Mahkamah Konstitusi (MK) mengizinkan peserta pemilu berkampanye di fasilitas pemerintah dan pendidikan selama tidak menggunakan atribut kampanye dan atas undangan pengelola. Hal ini termuat dalam Putusan MK Nomor 65/PUU-XXI/2023 yang dibacakan pada Selasa (15/8/2023). Keputusan MK tersebut mendapat tanggapan dari Dosen FISIP UMSU, Shohibul Anshor Siregar. Pertama, ia menakankan bahwa ada kebutuhan nyata untuk terlebih dahulu melakukan pendefinisian tentang apa yang dimaksud dengan kampanye itu, khusus kampanye untuk lingkungan kampus dengan audens civitas akademika.

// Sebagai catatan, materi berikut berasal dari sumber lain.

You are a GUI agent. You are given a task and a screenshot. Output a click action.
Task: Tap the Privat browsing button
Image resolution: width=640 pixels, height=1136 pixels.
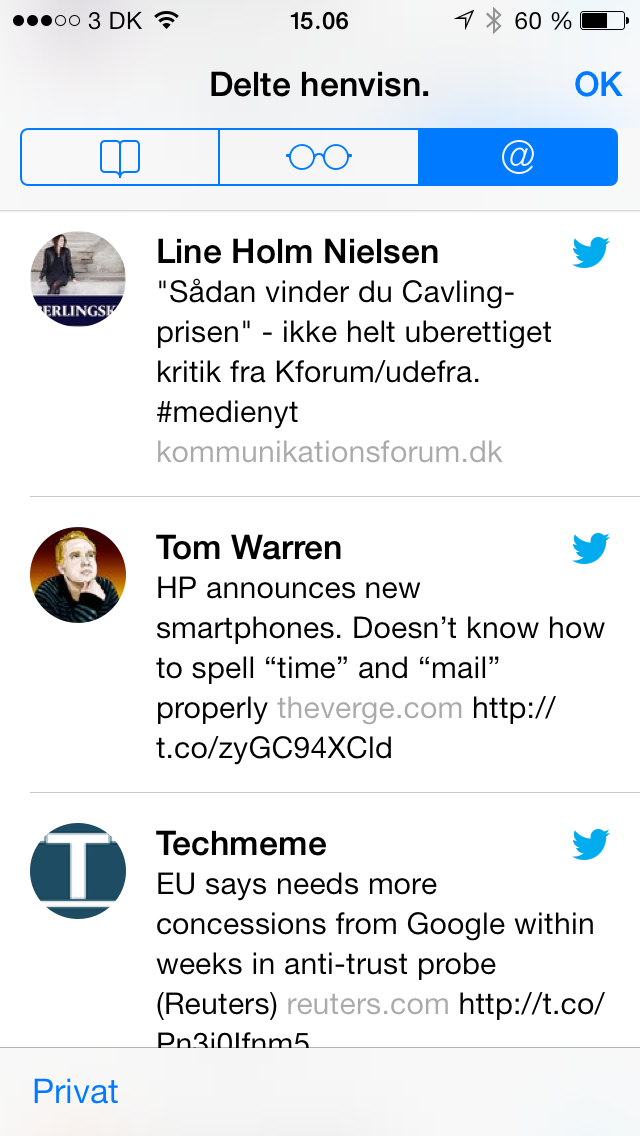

Menurut Shohibul, aksentuasi dari definisi itu harus menunjukkan urgensi pembahasan mendalam secara akademik ilmiah atas gagasan seseorang (calon presiden/calon wakil presiden, calon anggota DPD, atau sesuatu partai) yang menjadi kompetitor dalam pemilu. Sifatnya pertemuan di dalam ruangan. “Tidak diperlukan kisi-kisi seperti debat capres yang terlanjur dibikin sangat rendah literasi, mirip cerdas-cermat anak sekolah itu,” ujar Ketua Lembaga Hikmah Kebijakan Publik (LHKP) PW Muhammadiyah Sumut ini, Rabu (23/8).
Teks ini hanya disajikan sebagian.